Ben Felix argues that equal weight index funds mostly repackage small/value tilts in a clunky way, and that you can get similar factor exposure more efficiently with smarter implementation.


Core idea
Market-cap-weighted indexes let the market set each stock’s weight, require little rebalancing, and avoid making active bets on individual stocks or sectors.


Equal weight indexes give every stock the same weight, which reduces concentration in mega-caps and has historically outperformed cap-weighted indexes largely because it tilts toward smaller and cheaper stocks.


Risks and costs of equal weight
Equal weight portfolios end up with big overweights to small companies and underweights to large ones, which increases volatility and exposure to riskier small and value stocks.


They also create large sector over‑ and underweights (for example, underweight tech, overweight industrials), effectively turning them into an active sector bet that is hard to justify ex ante.

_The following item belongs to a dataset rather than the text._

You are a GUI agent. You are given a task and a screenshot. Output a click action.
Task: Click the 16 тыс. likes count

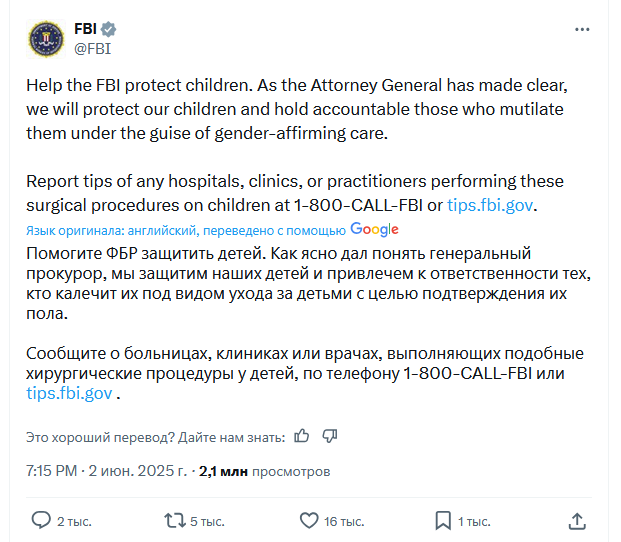344,522
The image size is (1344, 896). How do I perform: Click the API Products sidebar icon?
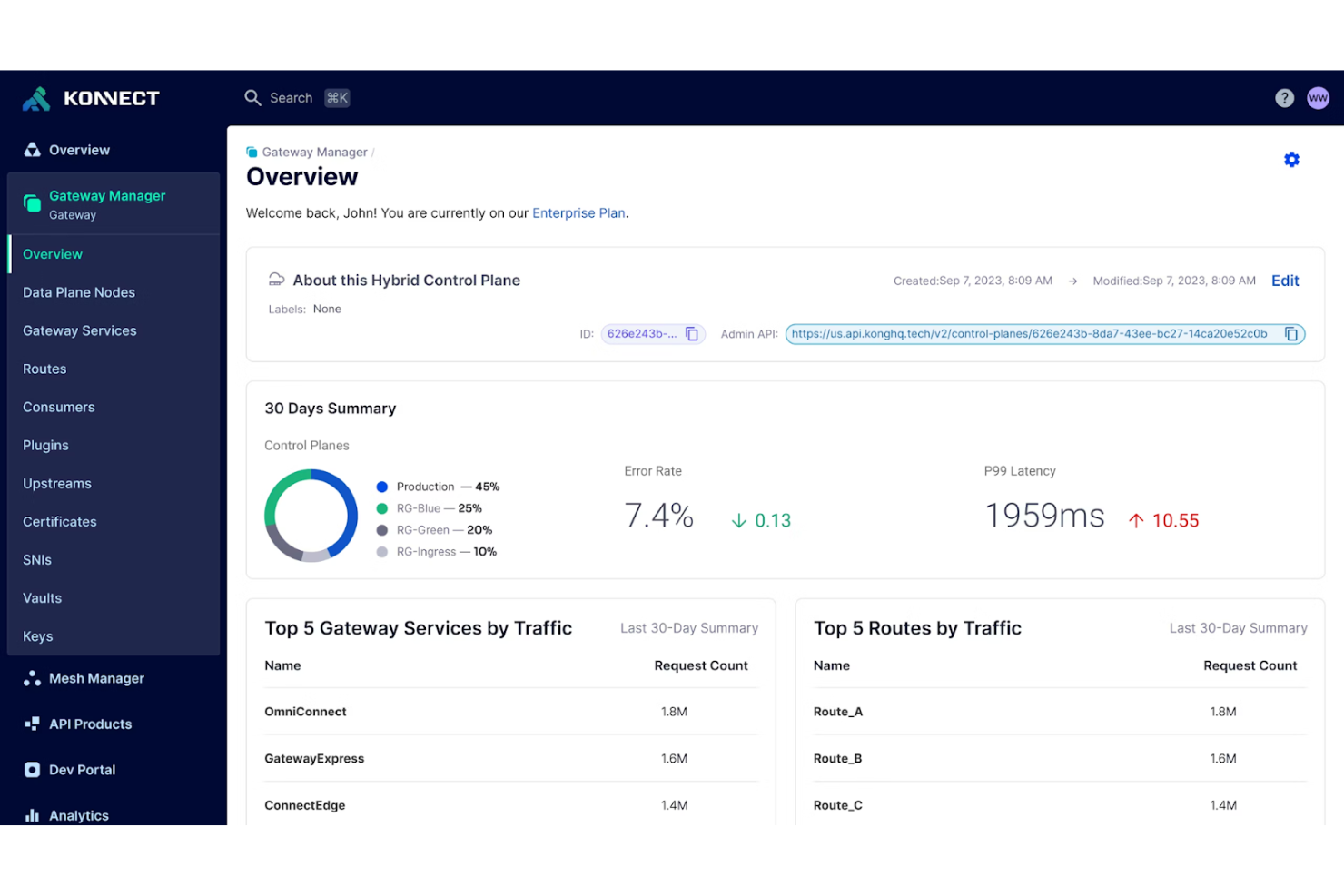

Maintaining equal weights requires frequent rebalancing; the S&P 500 equal weight ETF has had turnover more than 10 times higher than a cap-weighted S&P 500 ETF, adding trading costs.


Momentum problem
Equal weighting is structurally a negative momentum strategy: it systematically sells recent winners and buys recent losers at each rebalance.


Factor regressions show the S&P 500 equal weight fund loads positively on size and value but negatively on momentum, and all of these exposures are statistically significant.


Performance context
Over live data since 2003, the Invesco S&P 500 Equal Weight ETF has only slightly outperformed the S&P 500, and over 2005–present both the equal weight ETF and Dimensional US Core Equity 1 trail a standard S&P 500 ETF because large growth stocks did very well.


In backtests from 1971, equal weight looks very strong, but that period was favorable for small and value stocks, and the outperformance is explained by those factor tilts plus a drag from negative momentum, not by “equal weighting magic.”


Why he prefers alternatives
Dimensional’s US Core Equity 1 strategy targets similar small and value exposures but: limits sector deviations from the market, avoids trading against momentum, starts from market-cap weights, and keeps turnover modest.


Factor regressions show Dimensional’s fund has similar small/value tilts to S&P 500 equal weight but without a strong negative momentum load, and historically it has beaten the equal weight fund with lower volatility while still lagging the pure S&P 500 in a large‑growth‑led era.


His takeaway: if you want to tilt toward smaller and cheaper stocks to address concentration and valuation worries, it is more efficient to use a fund that intentionally implements those tilts (like Dimensional) rather than a naive equal weight index with extra risk, turnover, and a structural bet against momentum.